Owen Caissie is set to become a national icon in Cubs debut

Just not the nation he'll actually play his games in. The Canada native should feel right at home when he takes a MLB field for the first time.
2025 MLB All-Star Week: Futures Game
2025 MLB All-Star Week: Futures Game | Matt Dirksen/GettyImages

It will take precisely one game for Owen Caissie to have his homecoming. The Cubs No. 1 prospect, and No. 45 overall prospect in baseball, will make his MLB debut on Thursday against the Toronto Blue Jays, about 35 miles from where he went to high school at Notre Dame Secondary School. So, MLB debut, basically in your hometown, against the best team in the AL, as your team is fighting to get back in its divisional race? There's so much pressure on Caissie that maybe it'll all cancel out and he'll be able just to go out and play ball.

I also hope Caissie isn't unfairly labeled the savior of the season. He might be awesome right off the bat — he certainly got enough reps in the Cubs farm system — but he's still 23 years old and if he takes some time to adjust, Cubs fans may lose patience quickly as every game remaining will feel high stakes.

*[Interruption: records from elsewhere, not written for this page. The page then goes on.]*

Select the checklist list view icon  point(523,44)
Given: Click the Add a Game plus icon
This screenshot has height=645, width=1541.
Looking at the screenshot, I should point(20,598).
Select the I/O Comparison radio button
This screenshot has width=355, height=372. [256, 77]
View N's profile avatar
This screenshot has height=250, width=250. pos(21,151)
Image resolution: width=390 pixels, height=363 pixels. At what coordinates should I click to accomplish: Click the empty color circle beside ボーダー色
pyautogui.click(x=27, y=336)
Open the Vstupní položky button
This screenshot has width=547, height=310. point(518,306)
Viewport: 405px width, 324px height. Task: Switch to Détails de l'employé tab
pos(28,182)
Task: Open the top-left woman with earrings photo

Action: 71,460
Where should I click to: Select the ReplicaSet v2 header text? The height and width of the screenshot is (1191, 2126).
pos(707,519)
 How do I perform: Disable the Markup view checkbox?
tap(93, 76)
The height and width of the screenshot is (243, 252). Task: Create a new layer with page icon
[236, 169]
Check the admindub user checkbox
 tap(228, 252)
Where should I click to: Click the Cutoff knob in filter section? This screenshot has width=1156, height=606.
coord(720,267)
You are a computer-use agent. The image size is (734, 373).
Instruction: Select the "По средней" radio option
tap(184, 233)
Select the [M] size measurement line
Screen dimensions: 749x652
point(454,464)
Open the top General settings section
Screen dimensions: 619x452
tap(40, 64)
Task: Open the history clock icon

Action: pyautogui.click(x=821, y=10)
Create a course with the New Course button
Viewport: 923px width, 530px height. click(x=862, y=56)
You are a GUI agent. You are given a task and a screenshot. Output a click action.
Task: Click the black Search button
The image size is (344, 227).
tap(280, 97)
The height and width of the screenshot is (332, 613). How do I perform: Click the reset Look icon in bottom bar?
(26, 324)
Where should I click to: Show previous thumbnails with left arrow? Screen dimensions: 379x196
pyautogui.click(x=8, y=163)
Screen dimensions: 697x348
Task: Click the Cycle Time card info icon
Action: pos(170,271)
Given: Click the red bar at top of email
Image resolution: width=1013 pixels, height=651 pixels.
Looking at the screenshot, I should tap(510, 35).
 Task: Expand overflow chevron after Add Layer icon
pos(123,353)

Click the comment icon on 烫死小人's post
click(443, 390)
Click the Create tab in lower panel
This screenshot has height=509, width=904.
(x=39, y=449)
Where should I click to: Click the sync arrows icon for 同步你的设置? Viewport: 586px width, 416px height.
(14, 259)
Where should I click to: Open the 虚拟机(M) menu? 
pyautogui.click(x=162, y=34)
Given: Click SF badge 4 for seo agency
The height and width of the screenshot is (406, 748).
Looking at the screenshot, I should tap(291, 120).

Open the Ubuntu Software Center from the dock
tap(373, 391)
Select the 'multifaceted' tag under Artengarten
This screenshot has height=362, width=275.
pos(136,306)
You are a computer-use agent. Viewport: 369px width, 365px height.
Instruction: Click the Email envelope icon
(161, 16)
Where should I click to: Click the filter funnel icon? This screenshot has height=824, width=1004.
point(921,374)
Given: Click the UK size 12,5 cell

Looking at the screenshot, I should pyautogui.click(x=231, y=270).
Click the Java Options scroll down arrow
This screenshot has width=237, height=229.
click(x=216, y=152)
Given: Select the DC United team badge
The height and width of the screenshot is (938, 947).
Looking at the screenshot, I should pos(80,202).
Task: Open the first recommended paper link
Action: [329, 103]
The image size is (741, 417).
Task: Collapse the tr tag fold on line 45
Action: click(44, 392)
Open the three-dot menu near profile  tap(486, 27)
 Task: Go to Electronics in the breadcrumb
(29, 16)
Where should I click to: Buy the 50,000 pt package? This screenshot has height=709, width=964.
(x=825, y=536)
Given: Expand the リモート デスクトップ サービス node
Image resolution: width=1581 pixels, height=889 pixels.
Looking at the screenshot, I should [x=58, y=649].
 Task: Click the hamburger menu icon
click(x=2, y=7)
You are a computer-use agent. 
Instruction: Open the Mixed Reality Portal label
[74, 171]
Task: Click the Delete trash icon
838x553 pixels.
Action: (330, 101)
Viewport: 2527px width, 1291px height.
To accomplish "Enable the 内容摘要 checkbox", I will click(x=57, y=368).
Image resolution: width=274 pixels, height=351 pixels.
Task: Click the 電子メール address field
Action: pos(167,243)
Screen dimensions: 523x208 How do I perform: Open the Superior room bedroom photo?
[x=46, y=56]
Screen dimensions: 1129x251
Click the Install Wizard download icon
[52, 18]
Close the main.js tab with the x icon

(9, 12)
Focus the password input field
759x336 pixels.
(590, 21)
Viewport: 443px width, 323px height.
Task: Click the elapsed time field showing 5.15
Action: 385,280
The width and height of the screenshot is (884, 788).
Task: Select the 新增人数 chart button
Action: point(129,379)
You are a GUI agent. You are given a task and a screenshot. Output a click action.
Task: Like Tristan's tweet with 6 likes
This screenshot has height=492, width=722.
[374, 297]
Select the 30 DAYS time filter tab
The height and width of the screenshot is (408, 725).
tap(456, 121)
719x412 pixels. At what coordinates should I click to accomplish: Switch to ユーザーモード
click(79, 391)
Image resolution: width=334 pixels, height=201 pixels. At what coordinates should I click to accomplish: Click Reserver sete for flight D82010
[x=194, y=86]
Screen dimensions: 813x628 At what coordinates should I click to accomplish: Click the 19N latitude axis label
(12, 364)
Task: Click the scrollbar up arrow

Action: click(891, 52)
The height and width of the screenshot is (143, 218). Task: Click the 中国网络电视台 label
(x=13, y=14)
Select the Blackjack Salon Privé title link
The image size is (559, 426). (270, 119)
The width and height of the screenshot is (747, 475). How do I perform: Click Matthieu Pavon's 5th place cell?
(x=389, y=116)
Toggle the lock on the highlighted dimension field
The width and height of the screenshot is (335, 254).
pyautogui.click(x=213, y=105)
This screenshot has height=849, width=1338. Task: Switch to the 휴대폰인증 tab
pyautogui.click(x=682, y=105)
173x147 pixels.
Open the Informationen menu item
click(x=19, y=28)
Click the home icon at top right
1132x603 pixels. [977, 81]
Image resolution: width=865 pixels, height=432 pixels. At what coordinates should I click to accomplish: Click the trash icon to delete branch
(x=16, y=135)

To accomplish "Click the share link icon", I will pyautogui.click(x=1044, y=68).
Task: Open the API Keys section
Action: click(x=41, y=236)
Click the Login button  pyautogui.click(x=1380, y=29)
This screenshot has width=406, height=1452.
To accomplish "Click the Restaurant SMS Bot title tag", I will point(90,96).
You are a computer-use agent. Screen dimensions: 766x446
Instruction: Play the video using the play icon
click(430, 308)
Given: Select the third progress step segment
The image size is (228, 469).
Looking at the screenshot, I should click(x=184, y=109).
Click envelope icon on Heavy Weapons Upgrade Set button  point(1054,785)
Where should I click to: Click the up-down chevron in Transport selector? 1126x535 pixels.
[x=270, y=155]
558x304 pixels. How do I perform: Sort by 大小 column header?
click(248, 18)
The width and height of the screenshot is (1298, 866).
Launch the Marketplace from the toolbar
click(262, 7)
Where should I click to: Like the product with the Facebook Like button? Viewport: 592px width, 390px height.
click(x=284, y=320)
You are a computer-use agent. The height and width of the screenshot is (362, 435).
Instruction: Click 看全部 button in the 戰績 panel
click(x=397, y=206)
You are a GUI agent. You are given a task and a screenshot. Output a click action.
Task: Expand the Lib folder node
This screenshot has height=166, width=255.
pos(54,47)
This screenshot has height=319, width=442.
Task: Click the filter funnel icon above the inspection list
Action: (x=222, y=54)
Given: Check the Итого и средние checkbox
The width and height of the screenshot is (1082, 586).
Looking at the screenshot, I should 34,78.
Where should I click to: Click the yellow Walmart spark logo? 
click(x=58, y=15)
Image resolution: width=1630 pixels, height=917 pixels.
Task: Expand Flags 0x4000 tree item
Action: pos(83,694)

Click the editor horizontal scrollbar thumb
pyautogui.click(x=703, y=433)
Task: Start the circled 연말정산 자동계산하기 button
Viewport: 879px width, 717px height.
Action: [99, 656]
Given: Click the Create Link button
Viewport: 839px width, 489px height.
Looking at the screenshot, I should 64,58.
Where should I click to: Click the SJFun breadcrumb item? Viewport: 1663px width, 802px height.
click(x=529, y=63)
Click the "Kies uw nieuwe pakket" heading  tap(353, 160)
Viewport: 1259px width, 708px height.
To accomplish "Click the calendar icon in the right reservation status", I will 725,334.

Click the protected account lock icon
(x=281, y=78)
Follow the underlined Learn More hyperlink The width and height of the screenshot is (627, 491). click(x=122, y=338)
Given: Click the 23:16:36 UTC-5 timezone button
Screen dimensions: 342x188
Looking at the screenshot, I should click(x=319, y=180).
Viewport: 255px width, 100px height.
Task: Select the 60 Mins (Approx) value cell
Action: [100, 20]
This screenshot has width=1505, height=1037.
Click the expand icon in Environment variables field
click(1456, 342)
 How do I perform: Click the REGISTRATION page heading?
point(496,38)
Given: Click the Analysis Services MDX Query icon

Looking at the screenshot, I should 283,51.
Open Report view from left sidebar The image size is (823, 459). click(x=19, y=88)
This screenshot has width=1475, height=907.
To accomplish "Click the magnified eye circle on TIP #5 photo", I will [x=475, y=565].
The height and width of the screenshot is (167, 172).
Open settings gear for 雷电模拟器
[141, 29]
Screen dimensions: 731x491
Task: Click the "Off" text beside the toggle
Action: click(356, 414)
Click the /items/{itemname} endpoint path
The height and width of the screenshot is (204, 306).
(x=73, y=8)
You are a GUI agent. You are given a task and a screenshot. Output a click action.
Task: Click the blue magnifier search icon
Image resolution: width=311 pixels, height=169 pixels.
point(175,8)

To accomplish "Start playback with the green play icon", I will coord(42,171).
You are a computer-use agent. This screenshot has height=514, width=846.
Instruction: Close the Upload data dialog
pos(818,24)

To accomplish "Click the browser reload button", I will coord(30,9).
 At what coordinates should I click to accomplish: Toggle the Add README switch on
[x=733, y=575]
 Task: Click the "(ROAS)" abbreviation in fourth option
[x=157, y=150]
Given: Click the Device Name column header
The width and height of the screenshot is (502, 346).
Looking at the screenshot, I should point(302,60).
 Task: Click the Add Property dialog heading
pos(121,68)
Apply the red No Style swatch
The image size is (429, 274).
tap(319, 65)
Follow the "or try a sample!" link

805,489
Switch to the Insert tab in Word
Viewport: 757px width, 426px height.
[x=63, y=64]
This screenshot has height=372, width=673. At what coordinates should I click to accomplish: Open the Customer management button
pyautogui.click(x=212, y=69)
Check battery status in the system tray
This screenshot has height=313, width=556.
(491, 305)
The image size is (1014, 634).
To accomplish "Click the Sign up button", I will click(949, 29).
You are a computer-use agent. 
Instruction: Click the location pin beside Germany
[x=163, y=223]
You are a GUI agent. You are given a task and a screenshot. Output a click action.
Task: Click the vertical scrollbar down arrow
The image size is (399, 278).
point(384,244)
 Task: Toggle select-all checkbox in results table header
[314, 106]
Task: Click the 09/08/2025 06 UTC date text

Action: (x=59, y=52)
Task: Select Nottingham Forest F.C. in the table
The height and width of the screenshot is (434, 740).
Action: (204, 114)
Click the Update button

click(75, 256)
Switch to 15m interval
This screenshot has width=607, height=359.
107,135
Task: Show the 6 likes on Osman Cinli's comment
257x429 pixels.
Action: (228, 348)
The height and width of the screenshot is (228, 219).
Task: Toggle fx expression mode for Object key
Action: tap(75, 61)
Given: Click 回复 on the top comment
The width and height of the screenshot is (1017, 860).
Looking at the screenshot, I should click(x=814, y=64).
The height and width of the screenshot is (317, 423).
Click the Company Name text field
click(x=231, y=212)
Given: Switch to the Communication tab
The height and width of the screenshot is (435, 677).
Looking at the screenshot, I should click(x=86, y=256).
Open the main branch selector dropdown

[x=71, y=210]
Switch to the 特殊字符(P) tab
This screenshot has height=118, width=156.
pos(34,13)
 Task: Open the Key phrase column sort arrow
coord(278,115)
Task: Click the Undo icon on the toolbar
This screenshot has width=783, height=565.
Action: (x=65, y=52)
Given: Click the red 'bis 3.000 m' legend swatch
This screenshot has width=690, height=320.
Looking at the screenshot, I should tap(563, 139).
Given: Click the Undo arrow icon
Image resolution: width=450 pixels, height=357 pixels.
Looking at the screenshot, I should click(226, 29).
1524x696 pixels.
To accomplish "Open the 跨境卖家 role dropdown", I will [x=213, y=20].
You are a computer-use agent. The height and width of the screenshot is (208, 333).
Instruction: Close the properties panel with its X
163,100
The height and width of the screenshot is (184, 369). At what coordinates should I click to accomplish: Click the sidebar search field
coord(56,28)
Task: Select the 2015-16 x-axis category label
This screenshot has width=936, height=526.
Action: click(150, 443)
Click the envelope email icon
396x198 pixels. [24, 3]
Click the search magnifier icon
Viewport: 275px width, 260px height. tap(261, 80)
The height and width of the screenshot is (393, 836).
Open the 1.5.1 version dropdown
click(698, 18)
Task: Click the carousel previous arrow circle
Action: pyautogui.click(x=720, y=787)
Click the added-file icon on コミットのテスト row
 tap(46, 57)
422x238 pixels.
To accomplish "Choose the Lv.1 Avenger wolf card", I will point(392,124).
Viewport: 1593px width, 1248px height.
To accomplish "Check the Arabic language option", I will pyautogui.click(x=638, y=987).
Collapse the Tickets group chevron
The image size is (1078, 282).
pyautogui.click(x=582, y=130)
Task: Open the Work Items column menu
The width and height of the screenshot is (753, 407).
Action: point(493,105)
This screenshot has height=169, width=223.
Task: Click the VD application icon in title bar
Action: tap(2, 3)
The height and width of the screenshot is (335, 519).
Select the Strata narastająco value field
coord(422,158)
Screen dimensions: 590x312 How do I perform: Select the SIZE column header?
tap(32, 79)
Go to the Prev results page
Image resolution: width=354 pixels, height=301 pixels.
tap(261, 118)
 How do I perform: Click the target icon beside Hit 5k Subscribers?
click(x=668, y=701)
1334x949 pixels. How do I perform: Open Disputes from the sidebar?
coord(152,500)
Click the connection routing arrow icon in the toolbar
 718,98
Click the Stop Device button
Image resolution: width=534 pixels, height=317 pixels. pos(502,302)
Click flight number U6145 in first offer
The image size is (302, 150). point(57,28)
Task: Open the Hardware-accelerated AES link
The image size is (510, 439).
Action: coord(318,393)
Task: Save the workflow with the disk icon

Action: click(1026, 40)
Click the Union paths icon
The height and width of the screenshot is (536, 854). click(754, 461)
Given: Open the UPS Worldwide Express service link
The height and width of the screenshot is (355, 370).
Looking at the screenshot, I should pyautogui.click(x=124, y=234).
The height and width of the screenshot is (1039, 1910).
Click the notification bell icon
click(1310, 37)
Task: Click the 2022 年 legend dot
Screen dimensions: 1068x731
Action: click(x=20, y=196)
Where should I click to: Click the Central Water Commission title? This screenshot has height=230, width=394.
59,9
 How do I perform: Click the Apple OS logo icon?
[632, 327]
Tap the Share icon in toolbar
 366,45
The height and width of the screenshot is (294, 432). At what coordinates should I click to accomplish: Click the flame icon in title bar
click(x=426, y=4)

Cubs outfield needs a spark, and Caissie might supply it

Pete Crow-Armstrong obviously isn't going to lose his starting spot in centerfield — but he has been in a massive slump so far in August. Ian Happ has also been slumping this month and now his OPS is all the way down to .710 on the season. Overall, he's still been a positive-impact player thanks in part to a great walk rate (12.5 percent), but he's scuffling along as we enter the home stretch, and with the Cubs looking for some late-season magic, Caissie getting some reps in the outfield makes sense.

Will a return to his old stomping grounds give fans an early glimpse of the pop Caissie has showed at Triple-A? He's played 220 games there, and hit 41 bombs in that stretch, including 22 this season. The power is real.

Owen Caissie has been plowing through the minor leagues

In 2021, at 18 years old, Caissie joined the Cubs organization at Single-A ball and dominated. By 2023, at 20 years old, he was up to Double-A ball and made it to Triple-A Iowa by the time he was 21. He's spent a lot of time at Triple-A (probably too much, as he was fantastic even in 2024) and a .566 slugging clip with a .955 OPS in 93 games this year was apparently finally enough for him to get the call.

It's a little too perfect that his debut will come in Toronto, a place where the Cubs go just once a year. Even if he goes 0-for-4 and doesn't put a ball in play tonight, he's a winner. He'll be the fourth Canadian-born player to debut in MLB in 2025, joining Tristan Peters, Denzel Clarke and Liam Hicks.